36, M, Democrat, MD-03


[ Parent ]
Pssh.
the sales tax is 7% in RI and the sky hasn't fallen down on us. Doesn't Maryland have lots of upper middle class voters who have lots of money but understand that other people need it more than they do? Especially given the large Jewish population, surely their views on taxes are influenced by Tikkun Olam (more or less, helping the less fortunate)

21, dude, RI-01 (registered) IL-01 (college)
please help Japan. click "donate funds" in upper right and then "Japan Earthquake and Pacific Tsunami." http://www.redcross.org/


[ Parent ]
Yes, They Do.
Montgomery County has a lot of those people. You can also find a little of that mentality in the most upscale sections (esp. Roland Park and Mt. Washington) of Baltimore City.  

Perhaps because the Baltimore-area suburbs aren't as prosperous, and perhaps because they have a different cultural background, you don't see that nearly as much there. They complain a lot about taxes and tend to perceive that the government is taking their hard-earned money and giving it to undeserving Baltimore City residents, either the poor who'll spend it on crack or the yuppies who'll spend it on who-knows-what.  



36, M, Democrat, MD-03


[ Parent ]
Rhode Island
Using Rhode Island as an example of good government and having a good economy even in good times is a stretch.

23, male, center-right cynical Republican, PA-7

[ Parent ]
I didn't say that at all
all I'm saying is, we can still buy things without emptying out our wallets, 5->6% is hardly a big deal at all. (also, not sure about MD, but in RI some things like medicine and clothes are tax-exempt.)

21, dude, RI-01 (registered) IL-01 (college)
please help Japan. click "donate funds" in upper right and then "Japan Earthquake and Pacific Tsunami." http://www.redcross.org/


[ Parent ]
Sales tax
People do not get fired up about sales tax increases unless it is a 30 percent or higher increase.

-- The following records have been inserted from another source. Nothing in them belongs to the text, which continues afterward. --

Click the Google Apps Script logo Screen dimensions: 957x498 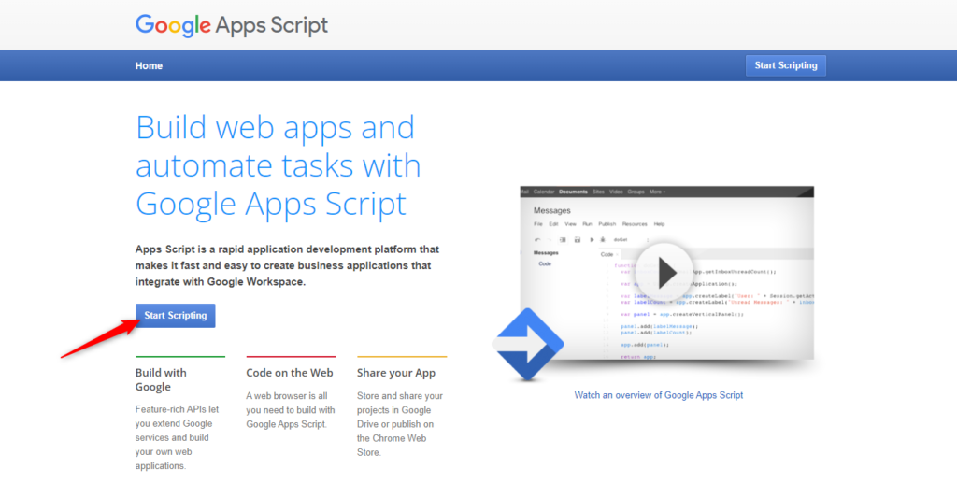(232, 25)
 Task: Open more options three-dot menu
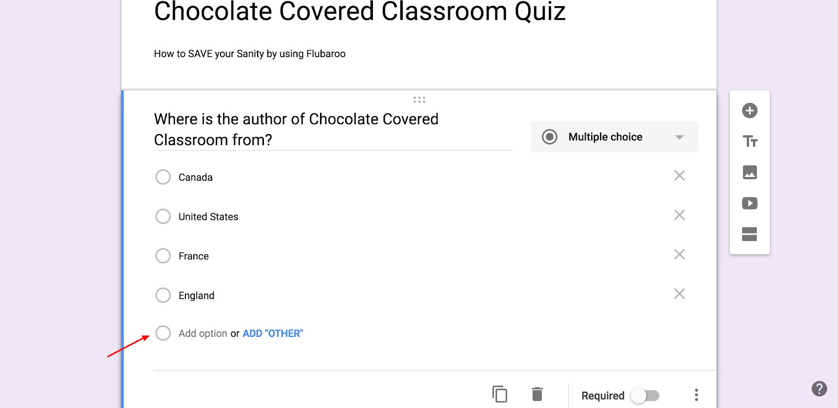tap(696, 395)
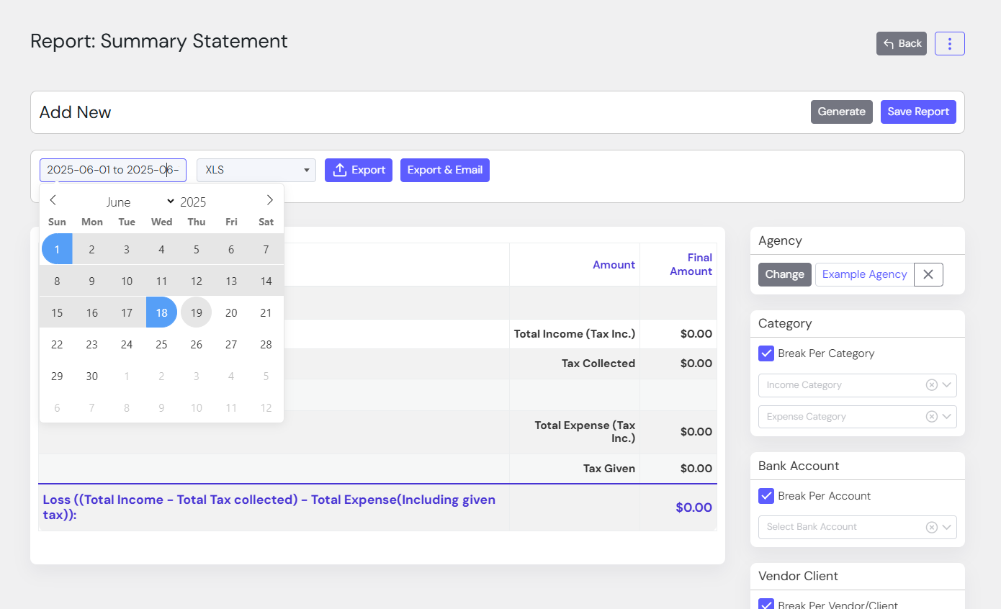Go to previous month in calendar

pyautogui.click(x=53, y=200)
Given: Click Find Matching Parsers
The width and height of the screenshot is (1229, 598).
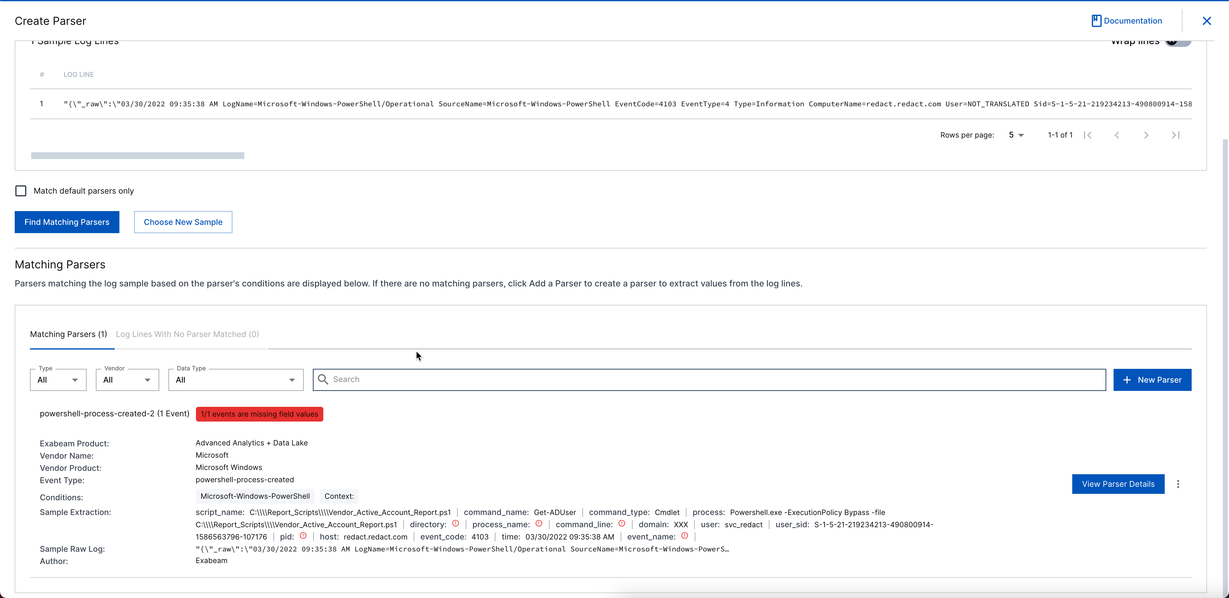Looking at the screenshot, I should 67,222.
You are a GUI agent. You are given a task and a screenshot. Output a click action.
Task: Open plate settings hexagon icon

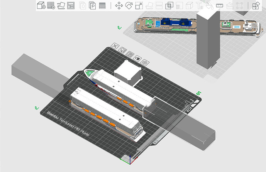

23, male, center-right cynical Republican, PA-7

[ Parent ]
O'Malley's controversial action
being a governor in 2010.

21, dude, RI-01 (registered) IL-01 (college)
please help Japan. click "donate funds" in upper right and then "Japan Earthquake and Pacific Tsunami." http://www.redcross.org/


[ Parent ]
The other thing hurting O'Malley
Is Erlich wasn't that unpopular when he was voted out - I believe he has a positive approval rating. He lost because of the Democratic wave that year. I don't think Erlich is perceived as having done that much wrong either.  

Time for Tommy Carcetti to call up Norman and get this straightened out!

Though actually  

NY-13, Democrat. Blog @ http://infinitefunction.wordpr...

I wouldn't have shed a tear
If Mikulski, who turns 74 tomorrow, had retired this year. Still, I'm glad she's safe.

She's a very strong liberal senator
but would presumably be replaced by a Democrat in almost any year's election in Maryland, barring the currently remote possibility of an unusually strong Republican candidate and unusually weak Democratic candidate, such as happened recently in Massachusetts.

"I'm not a member of any organized political party, I'm a Democrat!"
--  Will Rogers  


[ Parent ]
I have no quarrel with her voting record
or her position on any issue, but I don't think she is especially effective. She's been in Congress for 34 years (10 in the House and 24 in the Senate), and she's still an obscure back-bencher. Six more years won't change that.